Are We Reclaiming the Gay Villain?

· Updated on May 28, 2018

2017 is the year of the gay villain.

First, it was the Babadook being reclaimed as a gay icon. Then, it was the devilish clown Pennywise from this summer’s smash hit It. There are even movements online to ship the two together. In a year of oddities and subversions of expectations, the queer evil trend may be pop culture’s strangest invention.

Of course, it’s not really a new invention: For decades, villainous characters from Disney movies and more have been coded as gay without explicitly being identified as such. Their queerness is coded in stereotypes: the lisp, the effeminate movement, the pure love of drama. The Sissy Villain opposing a hetero-defined protagonist is a tale as old as time.

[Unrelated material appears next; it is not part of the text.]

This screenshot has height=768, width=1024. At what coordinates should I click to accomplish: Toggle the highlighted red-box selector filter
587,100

What’s different now is that the queering is happening as a reclamation, not as an assignment from the creators. The Babadook and Pennywise are not given the same queer layers in their creation as Scar from The Lion King, or Him from Powerpuff Girls. Instead, audiences are reading into the characters’ attributes to reverse-engineer gayness in them. It’s a radical shift, one that comes at a time when queer representation in media is more scrutinized by members of the LGBTQ community than ever.

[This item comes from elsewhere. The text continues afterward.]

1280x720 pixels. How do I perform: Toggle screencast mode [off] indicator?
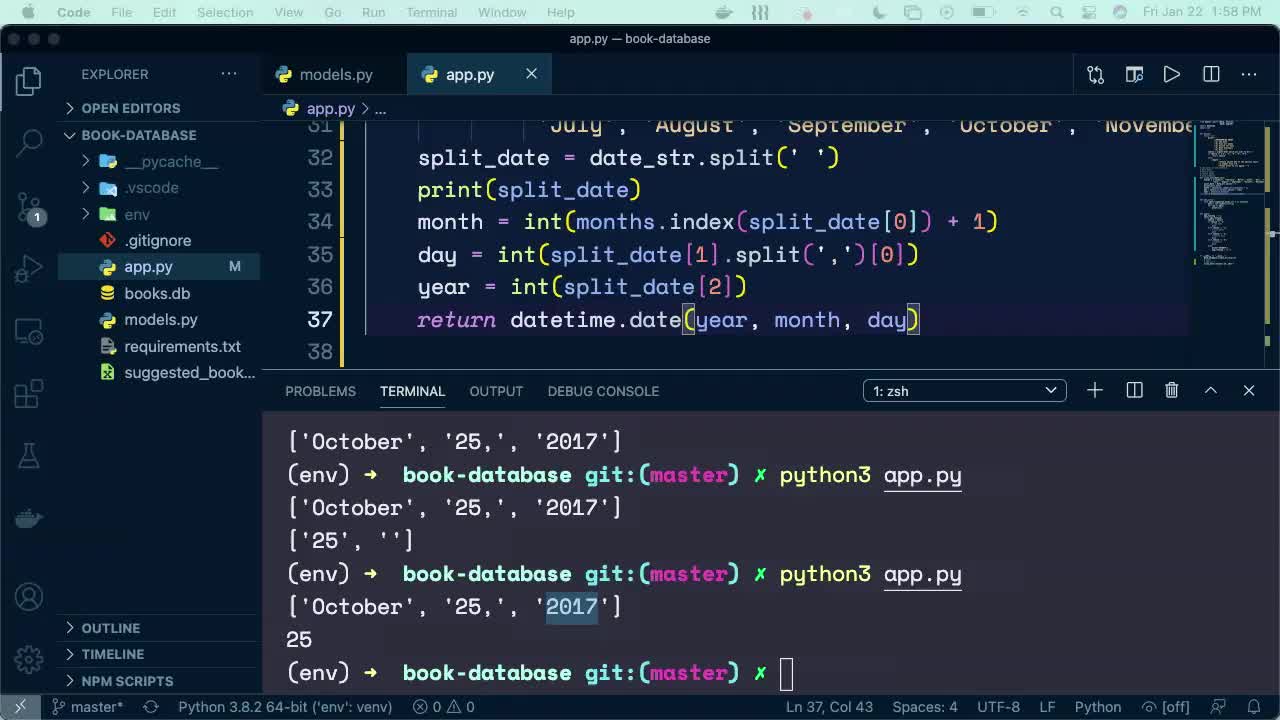point(1169,706)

Until quite recently, the gay villain stereotype was a matter of community frustration. The cliché was tired at best; at worst, it preyed on the idea that someone’s gayness could be deduced simply from their voice. Moreover, a more harmful version of the Sissy Villain trope the Depraved Homosexual preys on ugly myths about gay people, like the disproven theory that gays are more likely to be child molesters.

More recently, however, there’s been a reconsideration of these characters as iconic because of their queer coding. What once inspired groans now inspires a joyous chorus of yaaass. And this is the key: Through that reconsideration, the idea of reclaiming others as gay was born.

So when the Babadook joke first came to light on Tumblr and Twitter, it may have seemed odd that it was so quickly embraced. But in retrospect, it makes sense. On the one hand, villainous characters are still evil, and coding them as gay feels reductive. On the other, queer readings take what was once seen as negative the voice, the drama, the effeminate attributes and celebrate them.

When the Babadook meme went viral, Vox’s Carlos Maza shared an observation that still sticks with me: “Gay people identify with monsters because we grew [up] fearing we might be one.” It sounds simplistic, but it’s so plugged into the ideas of gay shame, and how internalized homophobia affects young, queer people. ‘Am I a monster because of who I am?’ No, of course not but it’s fun to imagine scaring the bullies who made us feel like monsters anyway.

This Halloween, as you go to parties and see gays in costumes, look for the villains. Look at who is identifying as what. There will be all-but-certainly a ton of Babadooks and Pennywises. Then imagine all that it took to get to a place where so openly embracing looking like a villain felt comfortable for LGBTQ people. It may seem not that deep, but there’s more in the history of queer villainy than you’d expect.